What you have to do >>
For this exercise, please return exactly the line containing "Given: Click the Pair" and each line after it through the end of the records, with no pictures included.

**********

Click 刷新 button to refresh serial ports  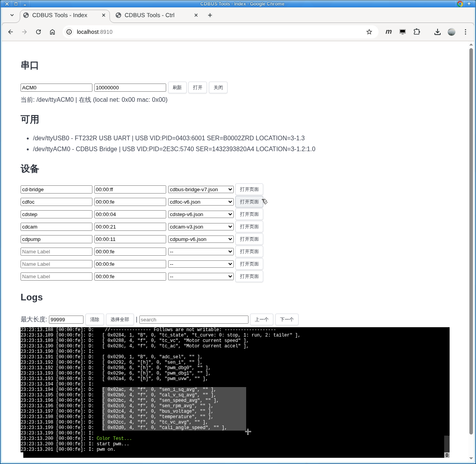click(x=177, y=87)
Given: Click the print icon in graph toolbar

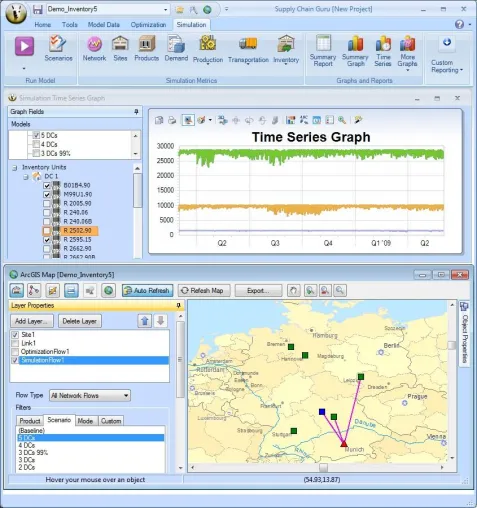Looking at the screenshot, I should tap(172, 120).
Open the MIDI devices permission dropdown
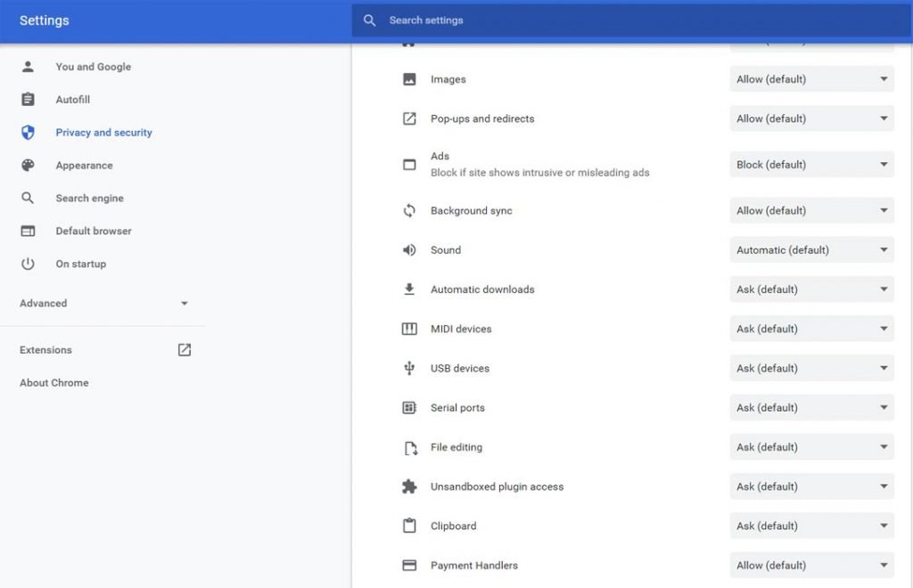Screen dimensions: 913x588 pyautogui.click(x=811, y=329)
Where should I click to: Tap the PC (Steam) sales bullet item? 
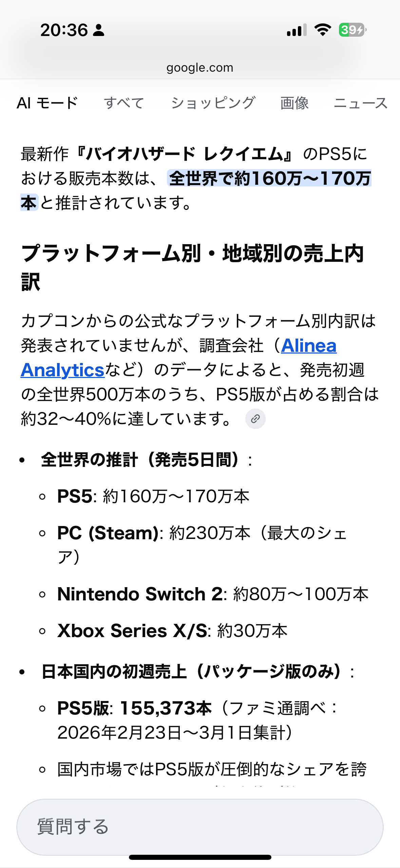[x=202, y=545]
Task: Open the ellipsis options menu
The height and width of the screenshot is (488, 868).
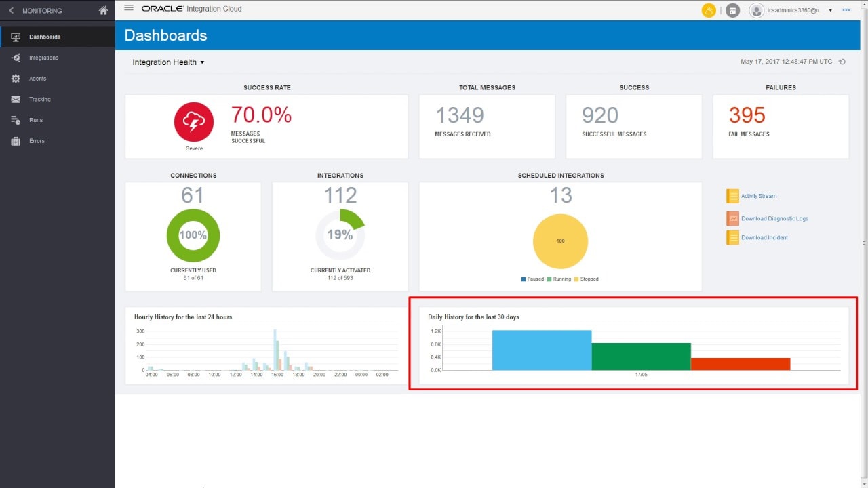Action: click(x=846, y=10)
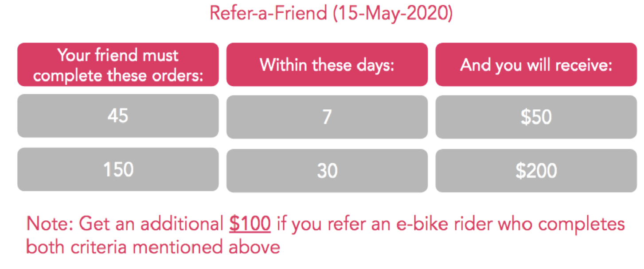Select the 150 orders cell

(118, 169)
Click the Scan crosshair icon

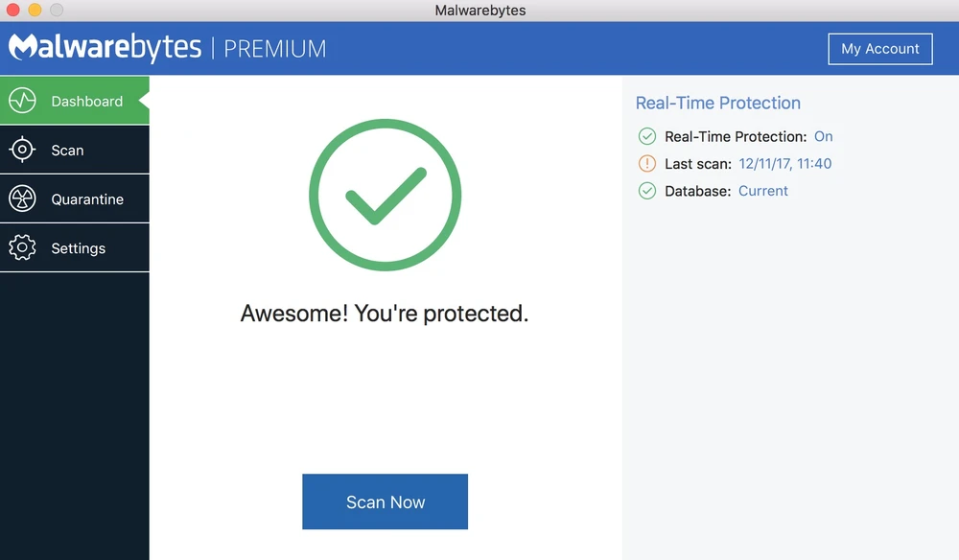click(x=22, y=150)
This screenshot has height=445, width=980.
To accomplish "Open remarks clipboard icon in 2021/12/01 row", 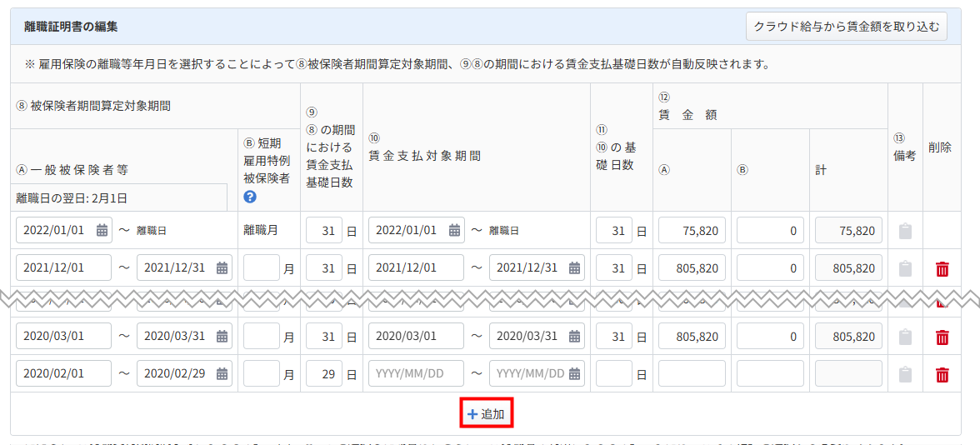I will tap(905, 268).
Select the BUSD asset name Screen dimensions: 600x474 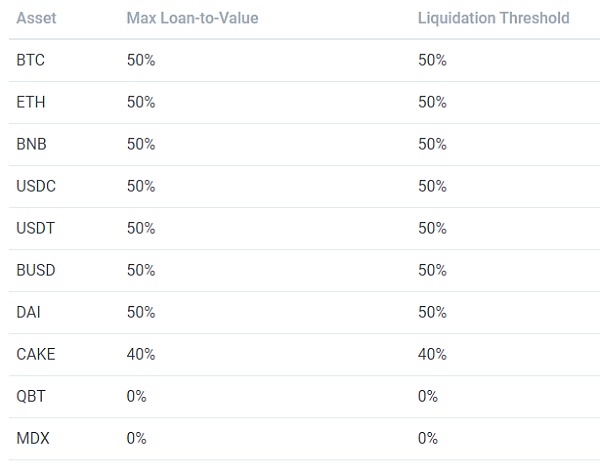(x=35, y=270)
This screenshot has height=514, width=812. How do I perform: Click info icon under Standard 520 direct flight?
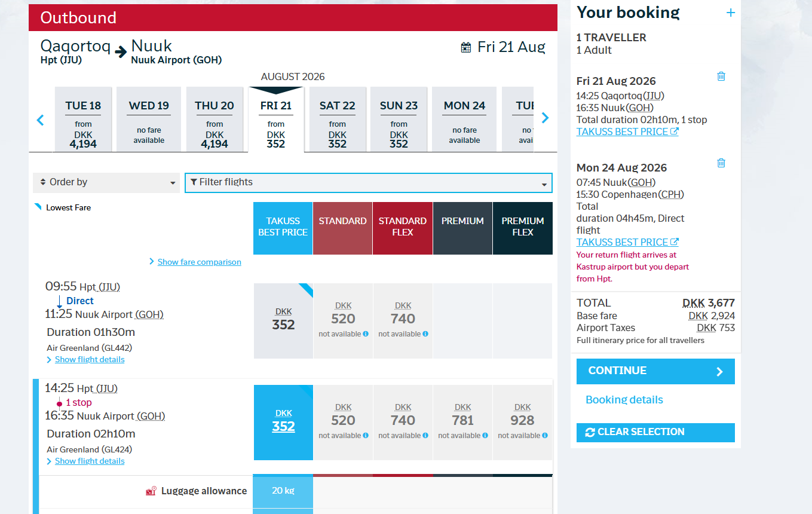tap(366, 334)
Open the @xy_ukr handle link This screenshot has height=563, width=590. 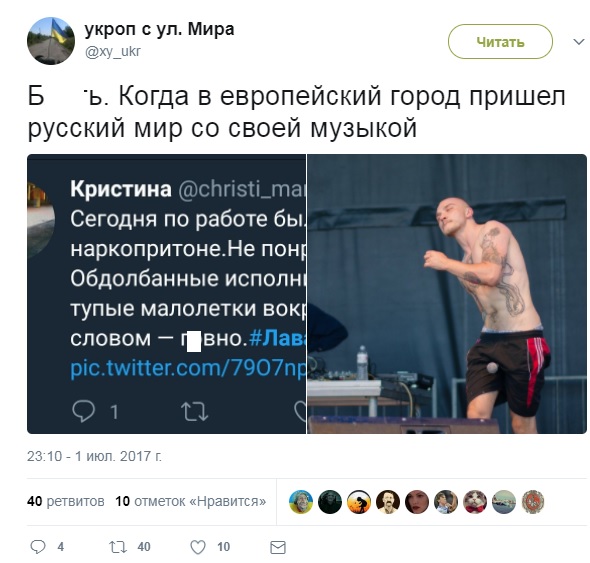pyautogui.click(x=113, y=52)
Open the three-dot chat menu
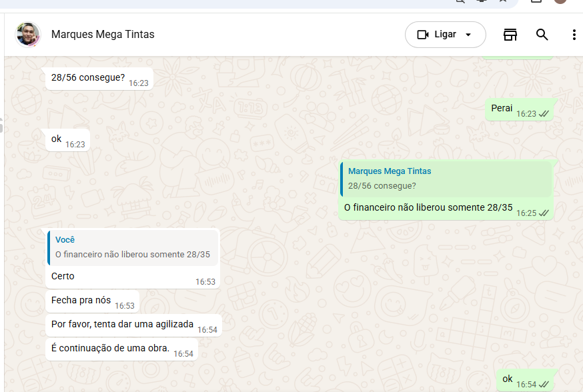The height and width of the screenshot is (392, 583). (x=574, y=35)
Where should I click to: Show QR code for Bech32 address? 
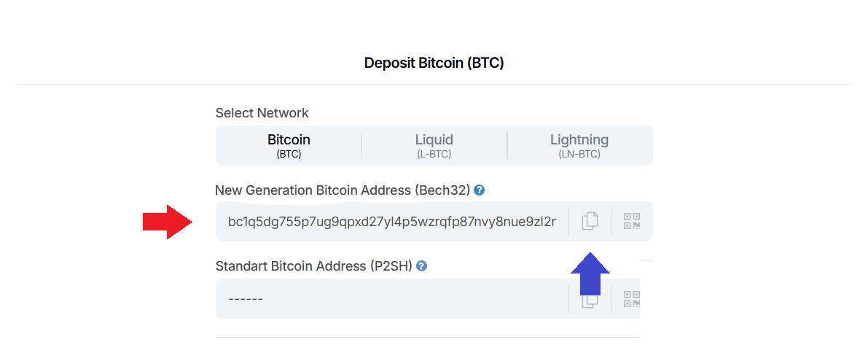coord(631,221)
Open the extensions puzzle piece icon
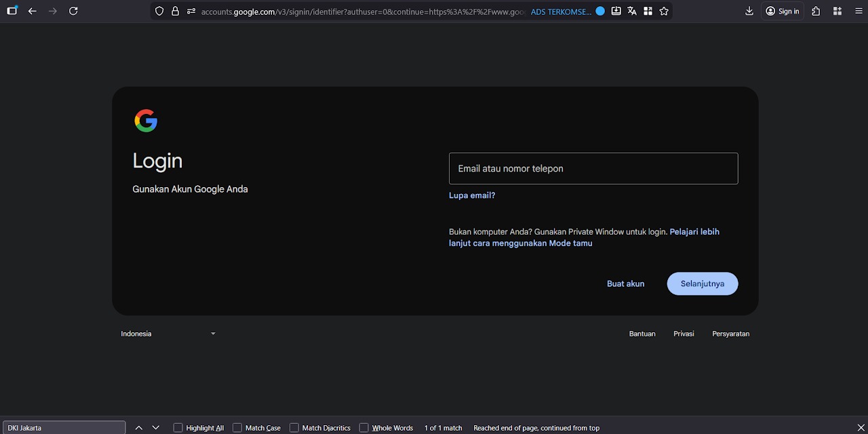Image resolution: width=868 pixels, height=434 pixels. (816, 11)
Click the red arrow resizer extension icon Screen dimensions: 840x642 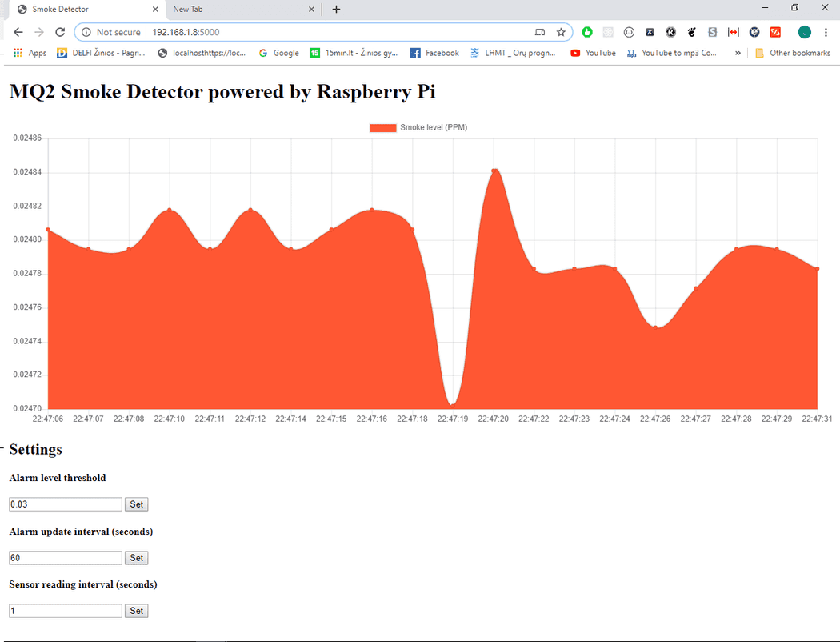click(x=734, y=32)
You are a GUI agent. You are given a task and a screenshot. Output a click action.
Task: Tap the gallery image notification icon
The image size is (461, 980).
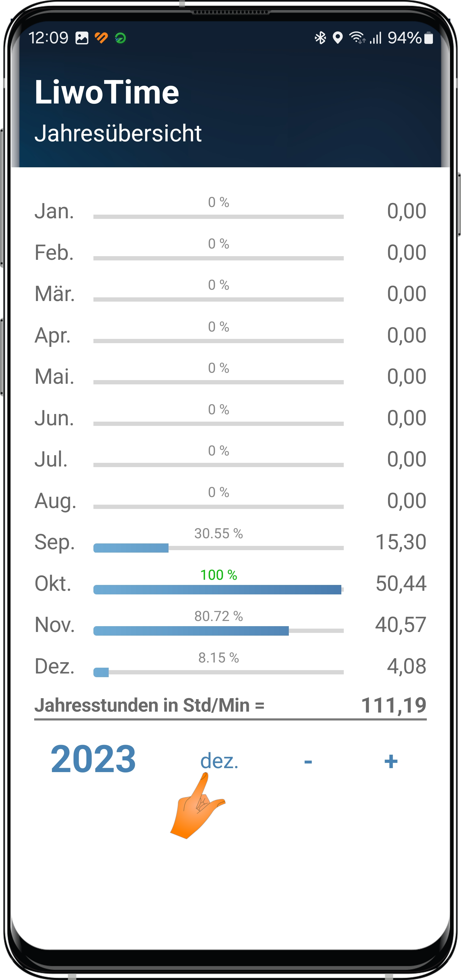(x=82, y=38)
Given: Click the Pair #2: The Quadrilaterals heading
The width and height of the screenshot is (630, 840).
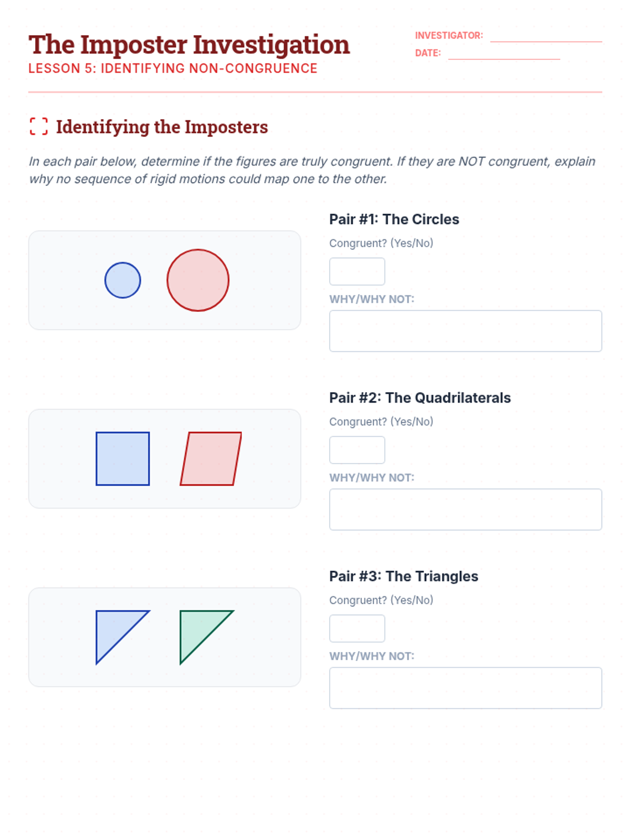Looking at the screenshot, I should pyautogui.click(x=419, y=398).
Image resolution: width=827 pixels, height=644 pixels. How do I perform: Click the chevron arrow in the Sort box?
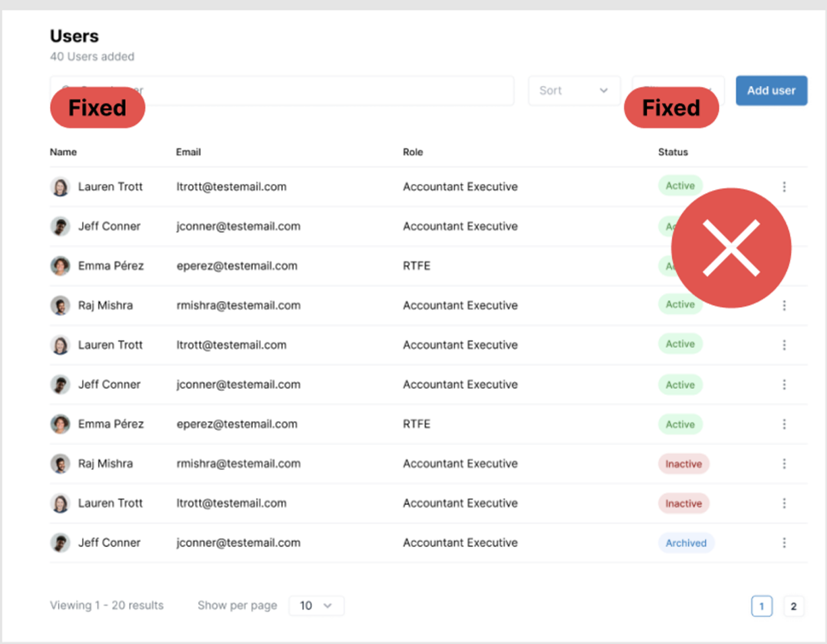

**********

Finished task >>
Given: Click the Pair #2: The Quadrilaterals heading
The width and height of the screenshot is (630, 840).
Looking at the screenshot, I should pyautogui.click(x=419, y=398).
Image resolution: width=827 pixels, height=644 pixels. How do I perform: Click the chevron arrow in the Sort box?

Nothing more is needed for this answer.